Todas essas poções eram necessárias, porque um russo antigo faria literalmente qualquer coisa para evitar uma cirurgia. Obviamente, não havia analgésicos na época; portanto, qualquer operação era extremamente dolorosa; além disso, também não havia médicos que pudessem realizar essas cirurgias com sucesso. Apenas os tsares e os grão-príncipes tinham acesso a assistência odontológica profissional.

O sorriso do tsar

Depois que a princesa bizantina Zoe Paleolog (chamada Sophia na Rússia) se tornou esposa de Ivan, o Grande, grão-príncipe de Toda a Rus’, a corte de Moscou estabeleceu um novo patamar em vários setores, inclusive médicos.

Um doutor alemão chamado Anton viveu na corte de Ivan na década de 1480, e um médico judeu chamado Leon, de Veneza, ficou conhecido em Moscou na década de 1490. No século 16, havia médicos estrangeiros (na maioria das vezes, ingleses) na corte de Moscou. Ao analisarem os restos mortais de Sophia Paleolog, os antropólogos observam que em 1503, quando Sophia morreu, ela tinha entre 50 e 60 anos de idade e todos os dentes, exceto seis próprios, com apenas uma cavidade dentária.

Receitas contra dor de dente surgiram durante o século 16 no “Domostroi”, um conjunto de regras sociais e instruções familiares. O documento recomendava repolho em conserva contra gengivas retraídas (eficaz), tintura de aipo para limpar a boca (também útil), além de outras receitas bastante racionais. Acredita-se, inclusive, que o Domostroi tenha sido escrito por Sylvester, mentor espiritual de Ivan, o Terrível.

O próprio Ivan tinha dentes muito bons, o que pode ser visto claramente em uma foto dos restos do tsar. Aos 53 anos, sua saúde sofreu um grande golpe devido ao envenenamento a longo prazo por mercúrio (Ivan teria sido secretamente alimentado com mercúrio por inimigos, o que causou sua morte), mas seus dentes estavam intactos. Cabe lembrar, porém, que o mercúrio era amplamente usado nos séculos 16 e 17 em Moscou para deixar os dentes brancos – com consequências devastadoras.

Moda do dente escuro

Os dentes “brancos como açúcar” eram frequentemente apresentados nas descrições de beldades russas do século 17 feitas por estrangeiros.
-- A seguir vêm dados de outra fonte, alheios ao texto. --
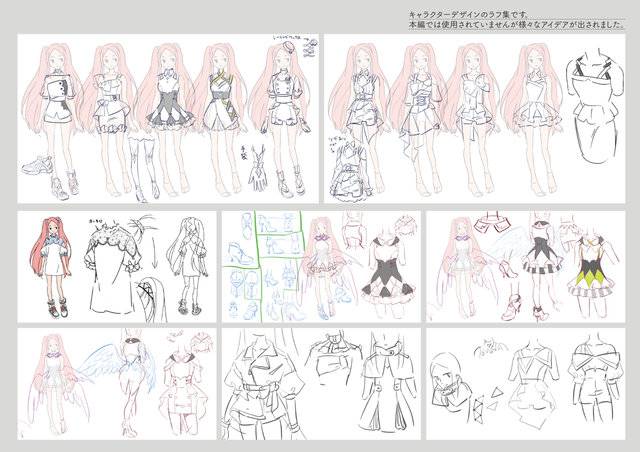This screenshot has height=452, width=640.
Task: Click the black diamond-pattern dress sketch
Action: (x=387, y=274)
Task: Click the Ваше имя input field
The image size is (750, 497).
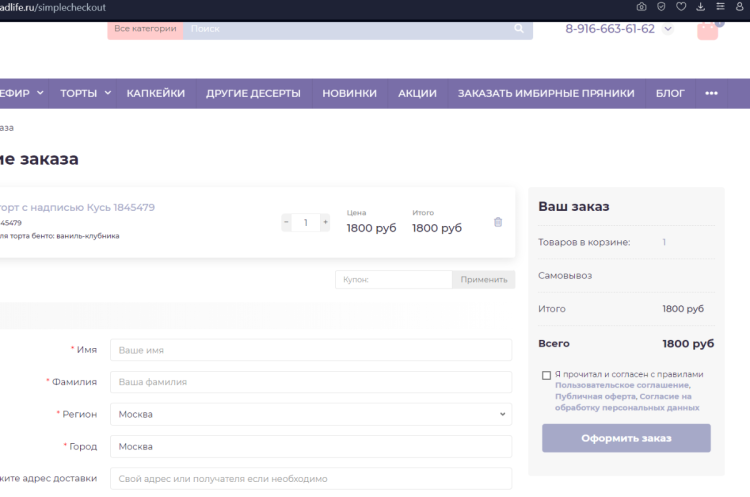Action: point(310,350)
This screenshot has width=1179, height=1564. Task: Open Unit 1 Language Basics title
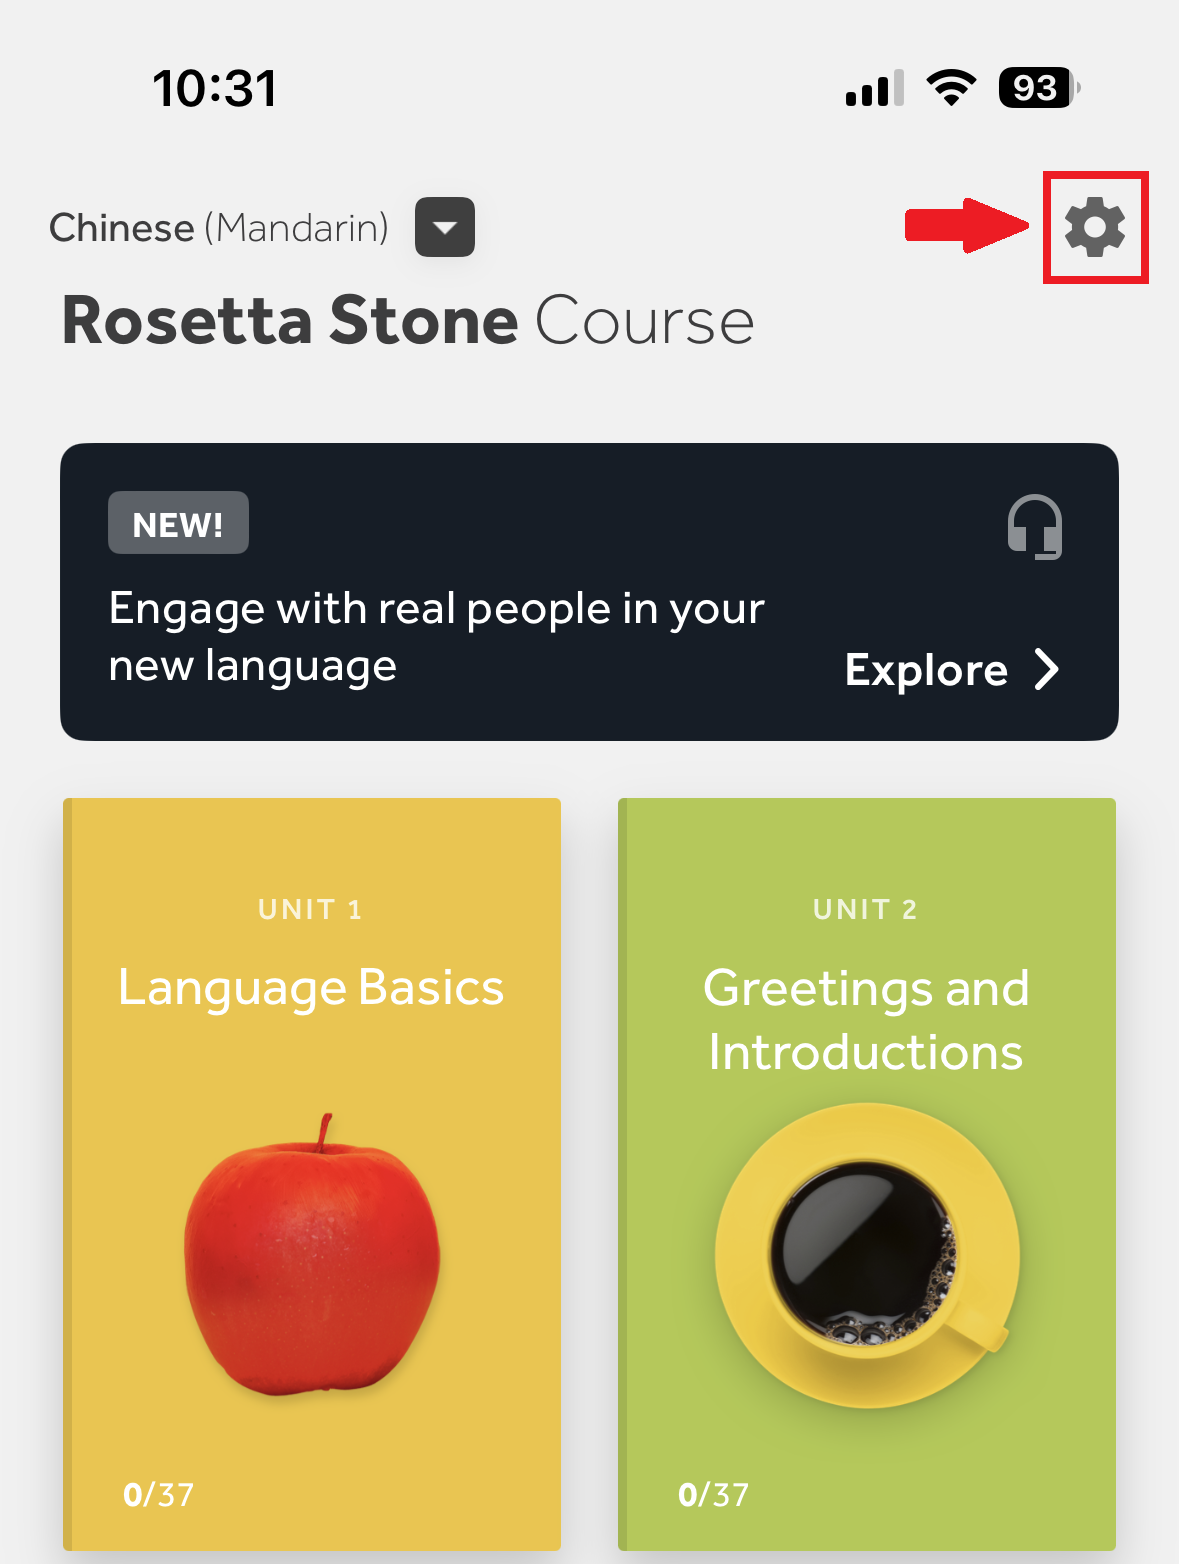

Mas para obter tais dentes, mulheres nobres pagavam um preço alto. Os dentes podiam ser clareados com mercúrio – geralmente feito quando a mulher estava à procura de um marido, para impressionar o pobre rapaz com sua beleza divina; no entanto, dentes clareados com mercúrio iam paulatinamente perdendo esmalte, tornando-se repugnantes e cinzentos.

Para esconder os feios tocos de dentes, as mulheres os escureciam com fuligem; portanto, caso visse uma beldade com dentes brancos e brilhantes, ela provavelmente era recém-casada ou procurava um marido; as casadas tinham dentes escuros.

Essa “moda” não durou muito, porque as desvantagens para saúde rapidamente se tornaram óbvias; no entanto, no interior da Rússia, as esposas de comerciantes também escureciam os dentes no século 18. Assistência odontológica profissional no interior da Rússia foi (praticamente) inexistente até o final do século 19.